→ **The input**

----

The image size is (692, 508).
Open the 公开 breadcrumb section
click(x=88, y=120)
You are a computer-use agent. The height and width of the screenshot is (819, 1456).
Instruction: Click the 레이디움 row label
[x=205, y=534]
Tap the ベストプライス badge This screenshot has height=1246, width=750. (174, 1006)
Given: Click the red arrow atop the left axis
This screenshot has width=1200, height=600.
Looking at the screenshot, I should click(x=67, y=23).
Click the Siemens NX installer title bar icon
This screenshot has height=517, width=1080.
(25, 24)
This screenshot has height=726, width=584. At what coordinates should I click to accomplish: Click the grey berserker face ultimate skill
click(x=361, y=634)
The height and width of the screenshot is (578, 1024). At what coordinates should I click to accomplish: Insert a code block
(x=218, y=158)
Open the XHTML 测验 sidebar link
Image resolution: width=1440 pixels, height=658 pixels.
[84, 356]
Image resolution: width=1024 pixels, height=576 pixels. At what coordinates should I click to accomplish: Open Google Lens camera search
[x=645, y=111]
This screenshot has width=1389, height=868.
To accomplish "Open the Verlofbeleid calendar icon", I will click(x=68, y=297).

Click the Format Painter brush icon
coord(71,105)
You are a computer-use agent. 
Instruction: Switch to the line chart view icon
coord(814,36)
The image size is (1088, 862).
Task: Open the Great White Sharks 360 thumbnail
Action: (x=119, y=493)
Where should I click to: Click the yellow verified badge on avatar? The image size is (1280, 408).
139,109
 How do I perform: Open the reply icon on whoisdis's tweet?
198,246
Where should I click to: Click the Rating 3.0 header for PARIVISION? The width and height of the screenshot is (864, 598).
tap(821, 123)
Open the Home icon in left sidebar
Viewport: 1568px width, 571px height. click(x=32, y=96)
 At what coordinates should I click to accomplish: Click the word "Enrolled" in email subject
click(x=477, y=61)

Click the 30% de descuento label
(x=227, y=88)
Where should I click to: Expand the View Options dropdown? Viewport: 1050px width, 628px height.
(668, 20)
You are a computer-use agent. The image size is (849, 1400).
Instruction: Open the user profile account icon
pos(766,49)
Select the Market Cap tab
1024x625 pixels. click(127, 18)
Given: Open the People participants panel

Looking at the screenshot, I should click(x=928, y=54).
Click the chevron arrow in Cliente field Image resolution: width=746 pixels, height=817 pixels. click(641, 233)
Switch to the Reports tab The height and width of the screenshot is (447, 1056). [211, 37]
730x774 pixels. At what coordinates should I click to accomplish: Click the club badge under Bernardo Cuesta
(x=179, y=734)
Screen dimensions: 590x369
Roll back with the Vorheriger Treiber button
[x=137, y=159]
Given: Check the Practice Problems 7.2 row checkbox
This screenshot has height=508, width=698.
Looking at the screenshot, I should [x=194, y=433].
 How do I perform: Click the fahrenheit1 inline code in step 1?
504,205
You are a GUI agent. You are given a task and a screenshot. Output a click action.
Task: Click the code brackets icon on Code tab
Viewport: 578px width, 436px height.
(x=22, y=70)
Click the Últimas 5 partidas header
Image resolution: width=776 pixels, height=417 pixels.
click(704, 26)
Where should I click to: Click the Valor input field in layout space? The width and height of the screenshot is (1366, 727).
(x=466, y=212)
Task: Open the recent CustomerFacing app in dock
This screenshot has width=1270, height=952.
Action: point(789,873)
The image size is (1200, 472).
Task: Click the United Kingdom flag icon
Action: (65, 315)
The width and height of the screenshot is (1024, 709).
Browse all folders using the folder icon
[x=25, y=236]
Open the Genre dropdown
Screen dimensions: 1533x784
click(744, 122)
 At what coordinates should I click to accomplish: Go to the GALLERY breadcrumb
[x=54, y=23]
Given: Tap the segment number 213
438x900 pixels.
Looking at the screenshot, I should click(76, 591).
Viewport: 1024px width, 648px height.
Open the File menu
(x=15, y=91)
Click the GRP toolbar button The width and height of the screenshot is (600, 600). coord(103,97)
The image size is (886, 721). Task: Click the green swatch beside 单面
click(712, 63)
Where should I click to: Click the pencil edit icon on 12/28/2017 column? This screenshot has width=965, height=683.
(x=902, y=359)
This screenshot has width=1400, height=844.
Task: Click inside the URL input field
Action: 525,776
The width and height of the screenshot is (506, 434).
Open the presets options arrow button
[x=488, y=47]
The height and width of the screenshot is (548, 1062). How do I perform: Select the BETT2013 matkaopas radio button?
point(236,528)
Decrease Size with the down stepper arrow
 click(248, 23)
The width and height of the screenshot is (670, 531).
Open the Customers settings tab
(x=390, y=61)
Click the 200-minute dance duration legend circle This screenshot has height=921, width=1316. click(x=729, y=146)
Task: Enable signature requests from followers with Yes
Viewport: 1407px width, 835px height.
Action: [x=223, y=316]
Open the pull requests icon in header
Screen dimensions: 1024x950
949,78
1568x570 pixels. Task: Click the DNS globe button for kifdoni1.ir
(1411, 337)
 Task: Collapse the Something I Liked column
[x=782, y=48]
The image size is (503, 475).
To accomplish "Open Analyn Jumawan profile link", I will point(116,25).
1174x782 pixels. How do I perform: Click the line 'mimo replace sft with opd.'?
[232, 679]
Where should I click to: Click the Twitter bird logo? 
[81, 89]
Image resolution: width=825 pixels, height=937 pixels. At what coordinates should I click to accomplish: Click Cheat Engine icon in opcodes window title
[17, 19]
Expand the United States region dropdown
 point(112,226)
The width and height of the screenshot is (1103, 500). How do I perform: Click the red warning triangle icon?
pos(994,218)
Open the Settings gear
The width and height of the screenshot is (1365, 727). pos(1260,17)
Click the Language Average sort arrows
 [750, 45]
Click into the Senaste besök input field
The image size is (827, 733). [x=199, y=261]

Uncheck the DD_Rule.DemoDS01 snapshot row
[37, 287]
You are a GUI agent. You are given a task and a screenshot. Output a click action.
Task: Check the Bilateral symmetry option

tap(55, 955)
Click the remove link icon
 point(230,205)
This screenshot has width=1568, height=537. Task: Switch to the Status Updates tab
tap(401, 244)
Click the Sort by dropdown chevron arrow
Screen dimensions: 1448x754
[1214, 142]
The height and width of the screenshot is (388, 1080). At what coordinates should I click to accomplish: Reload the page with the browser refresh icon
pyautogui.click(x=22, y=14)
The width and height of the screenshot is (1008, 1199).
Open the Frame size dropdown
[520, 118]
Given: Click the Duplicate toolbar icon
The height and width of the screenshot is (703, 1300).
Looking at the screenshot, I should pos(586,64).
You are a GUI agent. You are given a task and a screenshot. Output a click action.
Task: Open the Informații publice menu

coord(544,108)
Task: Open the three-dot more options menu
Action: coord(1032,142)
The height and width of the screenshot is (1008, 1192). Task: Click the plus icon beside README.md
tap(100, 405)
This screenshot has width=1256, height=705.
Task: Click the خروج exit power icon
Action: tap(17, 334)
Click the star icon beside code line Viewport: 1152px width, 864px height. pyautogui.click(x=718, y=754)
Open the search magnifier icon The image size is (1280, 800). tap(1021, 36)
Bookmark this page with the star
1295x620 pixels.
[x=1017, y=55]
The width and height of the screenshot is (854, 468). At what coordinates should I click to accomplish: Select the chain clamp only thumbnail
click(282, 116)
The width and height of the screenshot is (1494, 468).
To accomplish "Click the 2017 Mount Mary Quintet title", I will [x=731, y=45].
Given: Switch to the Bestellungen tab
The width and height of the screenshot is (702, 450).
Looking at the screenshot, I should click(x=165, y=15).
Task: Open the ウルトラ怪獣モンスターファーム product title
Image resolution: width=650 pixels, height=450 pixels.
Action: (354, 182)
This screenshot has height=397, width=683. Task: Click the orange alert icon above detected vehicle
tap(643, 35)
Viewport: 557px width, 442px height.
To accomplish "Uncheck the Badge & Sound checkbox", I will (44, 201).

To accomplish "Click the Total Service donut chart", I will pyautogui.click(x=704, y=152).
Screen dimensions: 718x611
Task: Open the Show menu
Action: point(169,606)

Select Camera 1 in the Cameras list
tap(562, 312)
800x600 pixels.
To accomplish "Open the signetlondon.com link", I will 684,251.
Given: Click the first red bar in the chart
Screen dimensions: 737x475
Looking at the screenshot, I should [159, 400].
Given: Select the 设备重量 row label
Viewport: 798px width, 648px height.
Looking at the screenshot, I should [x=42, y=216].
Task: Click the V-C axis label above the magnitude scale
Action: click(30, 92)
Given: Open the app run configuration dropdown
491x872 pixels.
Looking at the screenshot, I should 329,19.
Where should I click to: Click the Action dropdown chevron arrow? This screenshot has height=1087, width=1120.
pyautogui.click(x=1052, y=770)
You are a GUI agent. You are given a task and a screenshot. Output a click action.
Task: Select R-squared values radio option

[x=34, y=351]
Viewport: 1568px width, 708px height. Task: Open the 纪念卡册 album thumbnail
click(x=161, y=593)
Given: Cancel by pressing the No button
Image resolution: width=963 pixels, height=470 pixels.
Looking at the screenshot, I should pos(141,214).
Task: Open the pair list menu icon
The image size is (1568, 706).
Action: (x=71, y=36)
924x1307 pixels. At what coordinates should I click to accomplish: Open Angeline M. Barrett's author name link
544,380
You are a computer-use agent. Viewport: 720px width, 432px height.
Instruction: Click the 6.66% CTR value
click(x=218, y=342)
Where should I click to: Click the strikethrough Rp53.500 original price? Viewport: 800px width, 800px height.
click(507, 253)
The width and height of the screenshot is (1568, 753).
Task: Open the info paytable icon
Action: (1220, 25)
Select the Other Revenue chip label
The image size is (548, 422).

----

→ **What to work on**
Give back the records word for word. Start at the first line, end at the line containing "Given: Click the red arrow atop the left axis", and include both.

→ **Expected output**
The image size is (692, 508).
Open the 公开 breadcrumb section
click(x=88, y=120)
You are a computer-use agent. The height and width of the screenshot is (819, 1456).
Instruction: Click the 레이디움 row label
[x=205, y=534]
Tap the ベストプライス badge This screenshot has height=1246, width=750. (174, 1006)
Given: Click the red arrow atop the left axis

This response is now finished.